くらし 【安全・安心】防災安全通信 Vol.105

■赤ちゃんのための防災
赤ちゃんは大人と同じような生活ができないため、防災対策も赤ちゃんに合わせた準備が必要です。
しかし、防災といわれても「ピンとこない」、「大切なことはわかっているけれど具体的にどうしたらいいかわからない」という方も多いと思います。
大切な命が守られるように、赤ちゃんに必要な防災の備えを紹介します。

◆備えの3STEP
◇STEP1 自分の状況を知る
まずは、「ハザードマップ」でご自宅にどんな災害のおそれがあるか、併せて「避難所まるわかりガイド」で避難場所・避難所がどこにあるか確認しましょう。
また、避難場所などへの安全な避難ルートも確認しておきましょう。

◇STEP2 防災グッズを準備する
災害が起きた時のことを考えながら必要なものを準備し、すぐに持ち出せるようリュックサックに入れましょう。
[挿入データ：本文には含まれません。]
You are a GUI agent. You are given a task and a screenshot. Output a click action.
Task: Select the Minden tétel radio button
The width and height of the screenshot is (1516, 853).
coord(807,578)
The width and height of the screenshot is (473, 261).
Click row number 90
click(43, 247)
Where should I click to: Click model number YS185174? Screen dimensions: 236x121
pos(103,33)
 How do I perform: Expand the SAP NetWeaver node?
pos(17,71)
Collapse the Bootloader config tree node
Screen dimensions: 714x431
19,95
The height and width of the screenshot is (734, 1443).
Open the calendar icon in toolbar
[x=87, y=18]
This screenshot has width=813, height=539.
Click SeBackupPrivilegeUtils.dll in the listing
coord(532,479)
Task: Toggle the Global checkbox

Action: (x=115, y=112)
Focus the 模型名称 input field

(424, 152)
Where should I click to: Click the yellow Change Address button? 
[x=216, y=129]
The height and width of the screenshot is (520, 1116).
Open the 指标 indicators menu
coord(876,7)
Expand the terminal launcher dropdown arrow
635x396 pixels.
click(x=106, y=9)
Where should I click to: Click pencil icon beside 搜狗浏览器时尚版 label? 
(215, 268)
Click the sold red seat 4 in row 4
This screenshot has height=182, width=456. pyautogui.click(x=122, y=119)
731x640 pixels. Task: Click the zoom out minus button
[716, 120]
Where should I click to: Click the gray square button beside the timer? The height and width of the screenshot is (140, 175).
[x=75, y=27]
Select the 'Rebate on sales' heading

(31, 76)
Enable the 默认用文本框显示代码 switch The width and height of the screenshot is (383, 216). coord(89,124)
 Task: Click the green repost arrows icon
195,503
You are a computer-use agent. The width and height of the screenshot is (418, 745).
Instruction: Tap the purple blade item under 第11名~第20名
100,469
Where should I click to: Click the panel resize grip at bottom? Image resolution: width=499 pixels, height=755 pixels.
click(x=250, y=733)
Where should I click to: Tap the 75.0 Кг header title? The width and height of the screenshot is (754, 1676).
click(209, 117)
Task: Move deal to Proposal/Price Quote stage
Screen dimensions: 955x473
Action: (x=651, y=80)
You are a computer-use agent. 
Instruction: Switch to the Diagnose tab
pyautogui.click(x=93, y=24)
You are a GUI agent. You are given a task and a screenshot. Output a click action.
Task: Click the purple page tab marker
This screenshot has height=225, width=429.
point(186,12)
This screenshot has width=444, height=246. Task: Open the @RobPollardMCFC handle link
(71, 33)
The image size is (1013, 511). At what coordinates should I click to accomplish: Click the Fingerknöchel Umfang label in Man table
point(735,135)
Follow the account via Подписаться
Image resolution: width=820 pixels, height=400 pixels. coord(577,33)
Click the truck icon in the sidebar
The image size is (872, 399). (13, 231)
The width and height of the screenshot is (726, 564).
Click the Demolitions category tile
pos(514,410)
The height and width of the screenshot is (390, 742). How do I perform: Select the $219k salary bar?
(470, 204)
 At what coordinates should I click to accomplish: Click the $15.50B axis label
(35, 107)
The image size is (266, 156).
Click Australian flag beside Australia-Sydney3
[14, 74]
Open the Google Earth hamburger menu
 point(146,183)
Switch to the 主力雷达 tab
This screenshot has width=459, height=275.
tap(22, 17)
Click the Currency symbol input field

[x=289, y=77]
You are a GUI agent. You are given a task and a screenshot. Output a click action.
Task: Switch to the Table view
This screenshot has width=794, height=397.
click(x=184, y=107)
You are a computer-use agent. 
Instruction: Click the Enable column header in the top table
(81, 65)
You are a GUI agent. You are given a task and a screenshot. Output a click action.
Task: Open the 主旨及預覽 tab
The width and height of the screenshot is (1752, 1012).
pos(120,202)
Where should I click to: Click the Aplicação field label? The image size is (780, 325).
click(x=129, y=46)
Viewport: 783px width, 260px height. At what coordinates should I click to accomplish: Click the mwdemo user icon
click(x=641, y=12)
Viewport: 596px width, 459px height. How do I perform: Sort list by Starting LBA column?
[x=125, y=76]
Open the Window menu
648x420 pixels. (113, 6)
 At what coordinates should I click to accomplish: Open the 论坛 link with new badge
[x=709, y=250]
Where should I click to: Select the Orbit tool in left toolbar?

赤ちゃんを抱っこしながら避難することも想定しましょう。

◇STEP3 見直す・普段から使ってみる
赤ちゃんの成長に合わせて必要なものは次々に変わっていきます。おむつのサイズや離乳食など、定期的に見直して今使っているものに更新していきましょう。また、せっかく備えたものがいざというときに使えなければ意味がないので、おうち避難訓練を実施して実際に防災グッズを使ってみるのも良いですね。

◆備えるべき4つの場面
◇避難場所・避難所への移動
・抱っこひも
両手が自由に使える状態で避難するようにしましょう。
また、赤ちゃんの頭をすぐに守れる帽子などを用意しておくとさらに安心です。

◇授乳・食事
・液体ミルク
災害時はストレスなどで母乳が出にくくなることがあります。また、お湯が使えない可能性もあるため液体ミルクがあると安心です。

◇トイレ・衛生管理
・紙おむつ・おしりふき・手口拭き
おむつやおしりふきなどのシートは普段から多く常備しておくようにしましょう。また、赤ちゃんの健康状態がわかるように母子手帳のコピーを防災リュックに入れておきましょう。

◇リラックス
・小さな絵本・音のでないおもちゃ
災害時の特殊な環境では大人と同じく赤ちゃんもストレスを感じます。少しでも気持ちを和らげるために、おもちゃやお菓子なども備えておきましょう。避難所での生活を想定して音のでないものがおすすめです。

◆パパ、ママへ
備えをしておくことは地震などの自然災害だけでなく、急な体調不良で買い物に行けなくなってしまったなどの、ちょっとした「もしも」にも役立つことがあります。
今回ご紹介したことを、いきなりすべて備えることは難しくとも、今日できることから初めてみてはいかがでしょうか。

■すぐできる! ローリングストック
食料品や日用品を少し多めに購入しておき、賞味期限などの近いものから使い、使った分だけ買い足すことで、常に一定量の備蓄ができる方法です。
少し多めに買っておくだけなのでまずはこれから始めるのもいいでしょう。